Some tips on tracking down hard-to-find world music

By Christa Palmer

It didn't initially take a passport and a plane ticket to the Himalayan mountains to track down the CD of the singing Tibetan nuns that a friend heard playing on the radio, but it did entail some investigative work and a visa, of the Visa/MasterCard variety. When a radio station goes out of its way to play rare and obscure world music, listeners had better prepare for expensive excursions to music stores or endless expeditions down dead-end roads in locating some of the hard-to-find world music.

But despite the high prices and scant space allotted to imports by most music stores, there are ways to track down world music CDs. "Call the radio's studio line to get a play list," suggests Zach Ma, a world music buyer for the landmark Tower Records at Columbus and Bay. "Then shop around in different music stores. If it's not available, ask to special-order it."

Sometimes, though, finding that certain special Tuva Throat Singers CD isn't this easy. The availability of world music in stores can be a direct reflection of the competence of the buyer, whether it's a small mom-and-pop store like Round World in San Francisco and Amoeba in Berkeley or the familiar and predictable chain stores like Tower and Virgin Records. "With a good buyer who knows the international market," explains David McBurnie, one of KPFA's world music programmers, "a store will have a large, categorized selection or the means to special-order what you want."

"I tend to gear my world music program to what's on the cutting edge," he adds. "Like what's smokin' in the Caribbean, as opposed to the more traditional. So at least 90 percent of what I play can be bought or ordered from a store that has good distributors and buyers."

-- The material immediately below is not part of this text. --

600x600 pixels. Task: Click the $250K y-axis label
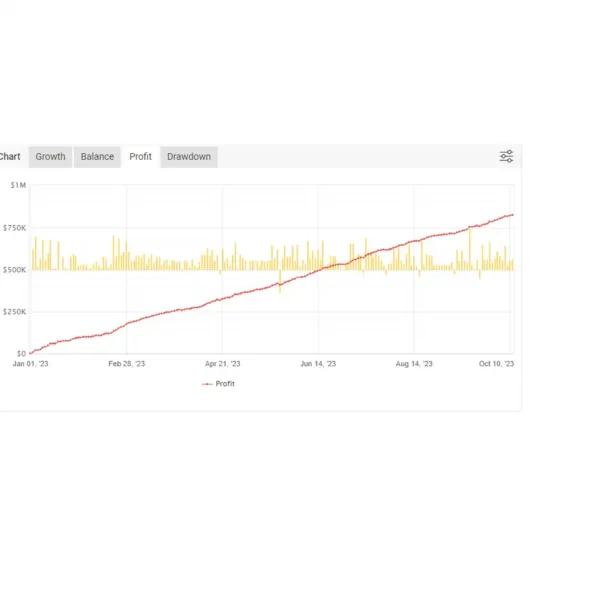click(x=15, y=312)
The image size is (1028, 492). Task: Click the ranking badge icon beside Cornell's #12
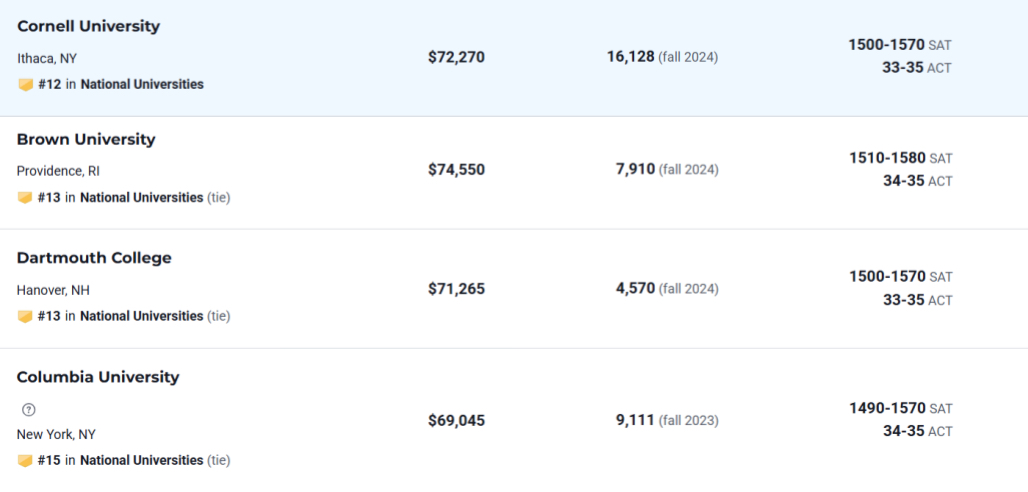click(26, 85)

But sometimes programmers do entire radio programs with music that is not available in stores, playing music that's 30 to 40 years old or out of print. "People want to learn, and they want to hear original, fresh music," explains KPFA music director Michele Flannery. "Listeners may have trouble locating some music played on the radio because it could just be a cassette that is not commercially available. Most programmers, being world music fans, are collectors and have personal music libraries from their travels and are on the scoop, some working directly with distributors."

Sometimes stores can't get what their customers hear on the radio because the music hasn't even reached the distributors yet. "No one is bringing it to this country to sell," explains John McCord, general manager of the El Cerrito music store Down Home, which specializes in unusual world and African imports. "In Europe, world music is really popular, so it's slowly making its way to the U.S."

Others place the blame on retailers, often guilty of buying only a few token world music CDs at a time, knowing that they can sell big pop and country hits right away. "Retailers then have very little money left over to buy other categories of music like world, classical or New Age," explains Debby Robinson, sales representative for the distributor Koch International. "But people are looking for more; they want something different to share with their friends."

And the hunt for exotic music can entail making new friends. Robinson suggests learning more about imports by chatting with retailers who are interested in world music. Other recommendations include visiting different music stores, getting online to shop the cyberspace storefronts of Modified Alternative Music or World Music Distribution Inc., both of which specialize in hard-to-find imported and domestic CDs, or tuning into world music radio programs and requesting play lists.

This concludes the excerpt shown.